## [Task prompt]
Word-for-word transcription is needed for all of the entries.

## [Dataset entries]
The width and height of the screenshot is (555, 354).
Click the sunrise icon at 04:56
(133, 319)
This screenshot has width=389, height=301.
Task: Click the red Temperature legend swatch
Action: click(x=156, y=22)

## [Written response]
The width and height of the screenshot is (555, 354).
Click the sunrise icon at 04:56
(133, 319)
This screenshot has width=389, height=301.
Task: Click the red Temperature legend swatch
Action: click(x=156, y=22)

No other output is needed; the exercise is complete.